Extract >>
###

Math. Notes 81, No. 6, 753-756 (2007); translation from Mat. Zametki 81, No. 6, 838-841 (2007).
Let \(K=\mathbb{F}_q((u))((t))\) be a two dimensional local field of characteristic \(p\) and let \(\text{Br}(K)\) be its Brauer group. There is a nondegenerate pairing \(K^*\times \text{Br}(K)\rightarrow \mathbb{Q}/\mathbb{Z}\) (defined in A. N. Parshin [Proc. Steklov Inst. Math. 183, 191–201 (1991; Zbl 0731.11064)]) and in the paper under review the author provides a proof of the nondegeneracy (not given in the original paper) by proving the equivalent assertion: \[ f\in K^*\;\text{verifies}\;(y,f| ut^{-p}]_K=0\;\text{for\;any}\;y\in K^* \iff f\in N^L_K(L^*) \] where \(L=K(x)\), \(x\) is a root of \(X^p-X=ut^{-p}\), \(N^L_K\) is the norm and \((\cdot,\cdot| ut^{-p}]_K\) is the residue given by Artin-Schreier theory.

###

Dataset entries >>
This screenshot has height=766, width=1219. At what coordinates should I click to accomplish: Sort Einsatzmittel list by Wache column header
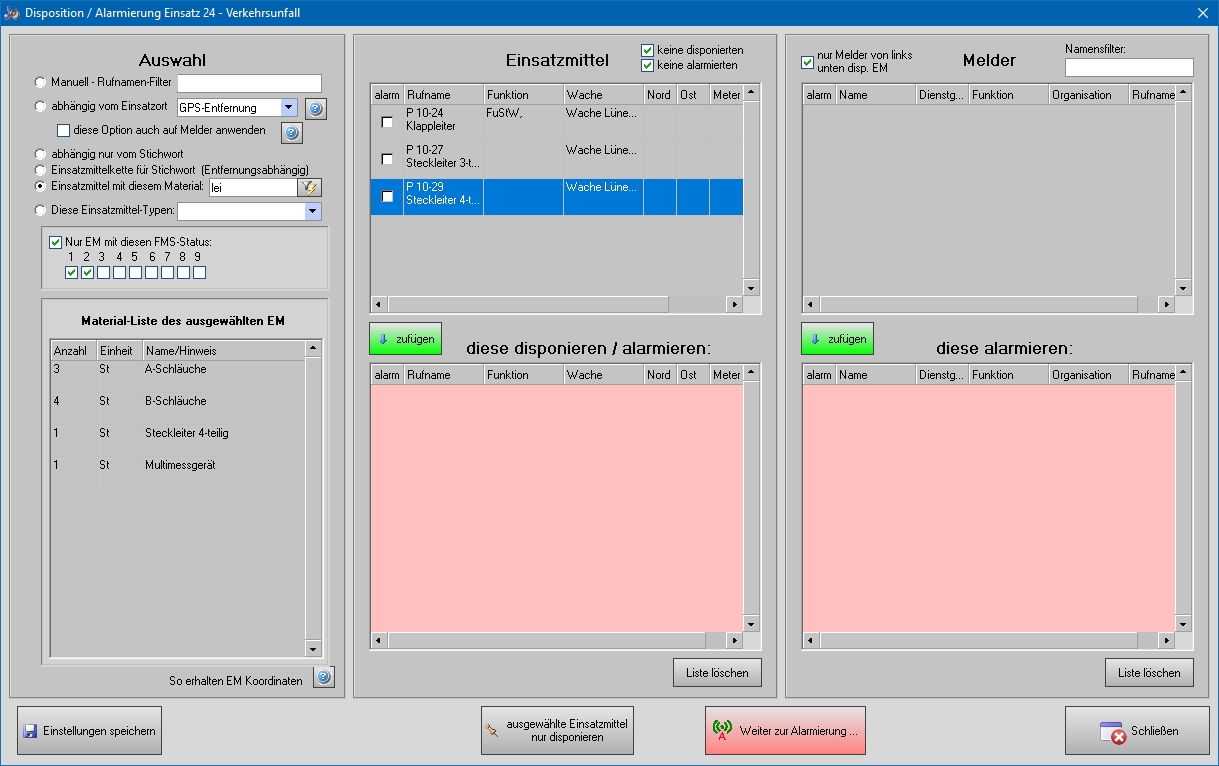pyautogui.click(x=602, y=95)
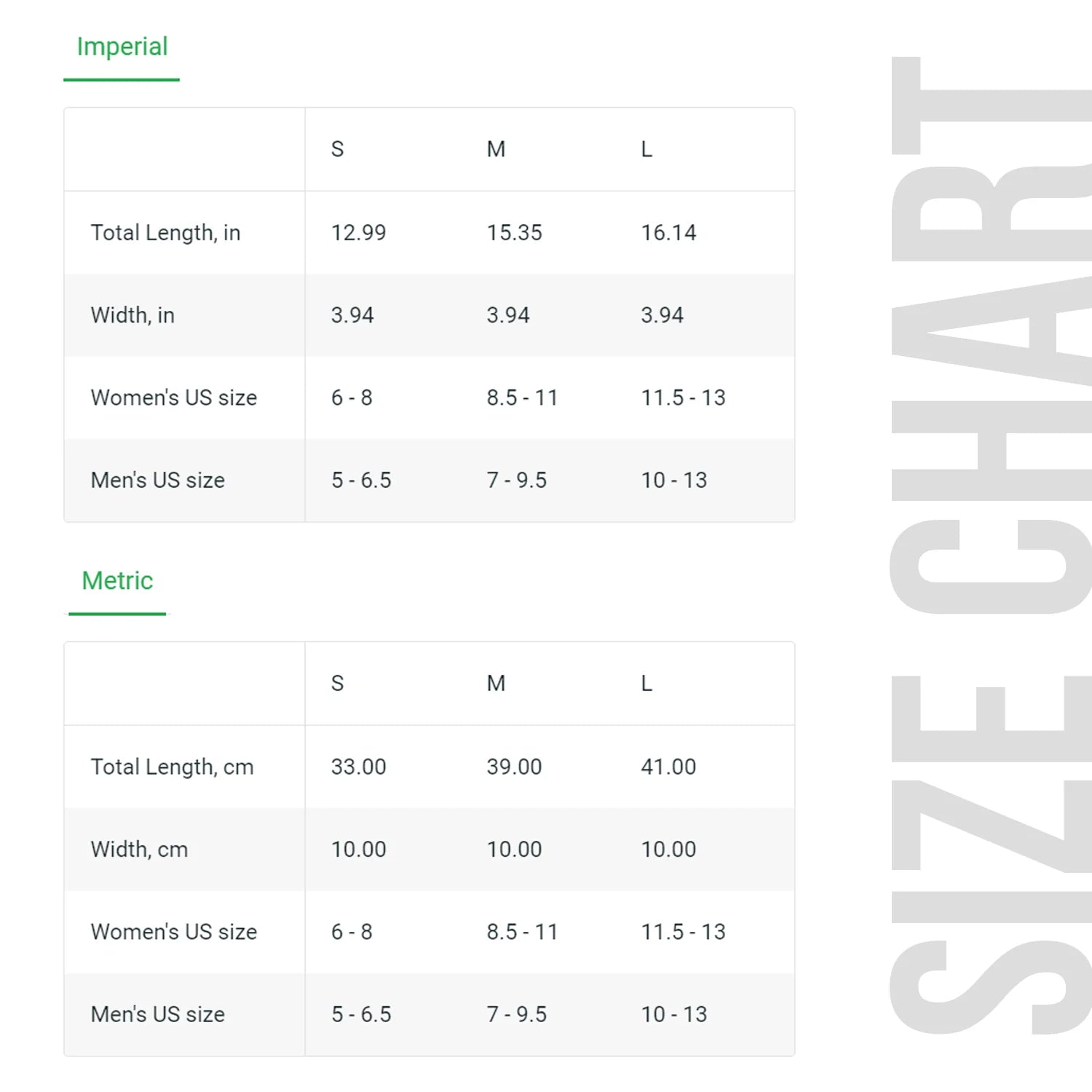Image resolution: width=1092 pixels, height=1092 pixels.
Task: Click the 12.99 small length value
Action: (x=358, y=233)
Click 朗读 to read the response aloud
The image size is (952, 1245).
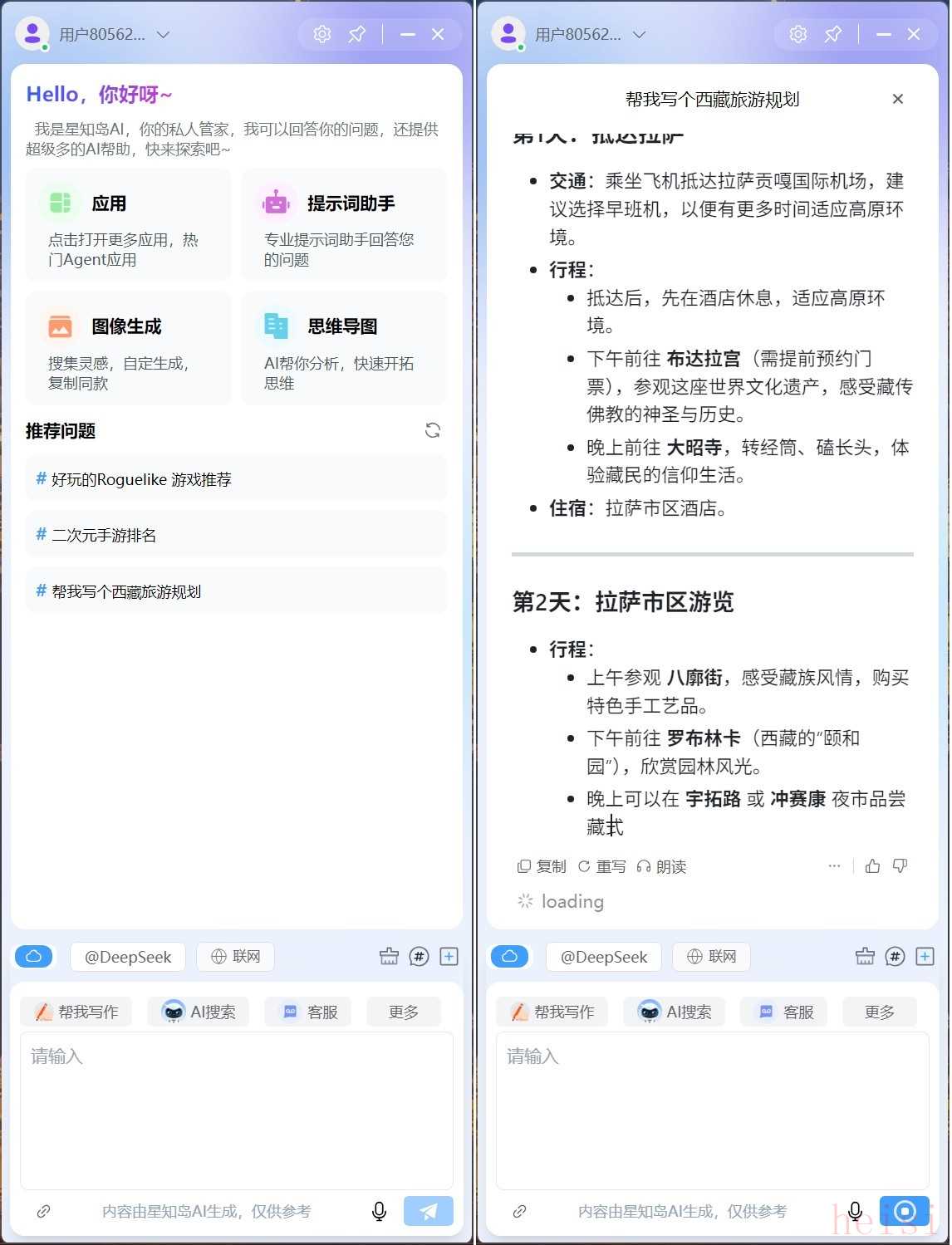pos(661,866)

###

Task to complete >> Continue the review of the paper on the Brauer group of a two-dimensional local field, starting after its last sentence.

Response to the exercise >>
The proof is obtained by evaluating componentwise the norm of \[ L^*={xt}\times {t}\times \mathbb{F}_q^* \times U_L \times U_{\overline L} \] (where \(U_L\) and \(U_{\overline L}\) are the units of \(L\) and of the residue field \(\overline L=\mathbb{F}_q((xt))\) respectively) and showing that the valuation coincides with the one of the annihilators of the pairing \((\cdot,\cdot| ut^{-p}]_K\,\).

MSC:

11S80 Other analytic theory (analogues of beta and gamma functions, \(p\)-adic integration, etc.)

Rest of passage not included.